Sunday, March 11, 2012

Last Night

Last Night
By A.W.Whitford



Last night I dreamt that I was lying on a cot in a small room behind a grocery store used for storing empty pallets. I could smell the tannic odor of the damp oak in the pallets and the litter of the field mice piled in the corner; their small bodies nestled in the shredded remains of cereal boxes and granola bar wrappers. I could hear the plastic wrap stapled to a pallet next to my
head shaking in the draft blowing in under the door. The shadow of a broom cast at a crooked angle from the light struggling under the door loomed above me, questioning my presence in the room, admonishing me.

In the dream, I thought that maybe you were there, just outside the door, your hand poised above the stainless steel handle, your breath coming out in short bursts and hanging in the cold January air, falling to the grease stained cement and gathering around your feet.

I pulled my blanket up to my chin and watched the light shift under the door as you moved away. I remember wondering why you did not open the door. I closed my eyes and dreamed within the dream.

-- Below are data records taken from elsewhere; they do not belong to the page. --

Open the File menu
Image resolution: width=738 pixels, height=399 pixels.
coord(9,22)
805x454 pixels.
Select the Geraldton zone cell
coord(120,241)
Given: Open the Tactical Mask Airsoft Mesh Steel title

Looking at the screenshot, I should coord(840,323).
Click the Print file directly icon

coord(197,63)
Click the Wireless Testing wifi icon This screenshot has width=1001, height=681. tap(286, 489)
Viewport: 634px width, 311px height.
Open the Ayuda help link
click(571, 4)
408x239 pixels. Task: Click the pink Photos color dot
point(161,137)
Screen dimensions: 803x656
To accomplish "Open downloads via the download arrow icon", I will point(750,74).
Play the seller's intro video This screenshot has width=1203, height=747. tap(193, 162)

I saw myself standing on a boulder in the middle of a river, a fishing rod in my hand, the sun warm on my bare chest and face, the water filled with light. I could hear the water moving around me, trying to tell me the answers to all of the questions clogging up my mind, the voice of the water strong and true, flowing around the rocks.

I cast my spinner bait upstream watching the line play out like a silver spider web, looping in the air before falling to the surface. I watched as the line floated downstream, sinking now, feeling the urgent tension of the water pulling the monofilament, like a lovers hands drawing me into her secret place. I could feel the line pull tight as the spinner bait paused in the lee of a rock that seemed to call out to me, as though it wanted me to know that within its shadow lay the green and gold muscular shape of a Smallmouth Bass, watching the whorls of water above it.

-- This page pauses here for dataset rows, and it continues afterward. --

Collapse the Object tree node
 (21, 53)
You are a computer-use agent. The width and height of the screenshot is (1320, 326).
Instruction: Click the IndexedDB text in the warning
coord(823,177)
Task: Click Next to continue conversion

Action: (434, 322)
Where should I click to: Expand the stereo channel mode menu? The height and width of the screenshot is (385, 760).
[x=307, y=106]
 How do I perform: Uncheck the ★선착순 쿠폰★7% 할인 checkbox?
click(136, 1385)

You opened the door and the cold air rushed in as if there was something in the room it desperately needed to be a part of or see. The dream fell away, the dreamer awoke, and dust blew across the floor beneath the cot where I lay, filling the air with the stale smell of lonely places. The clatter and hammer of a diesel engine, its headlights spilling around you like the river around the rocks, brought me to my feet, wiping the sleep from my eyes, my heart racing from the rush of the dream, and the new day began.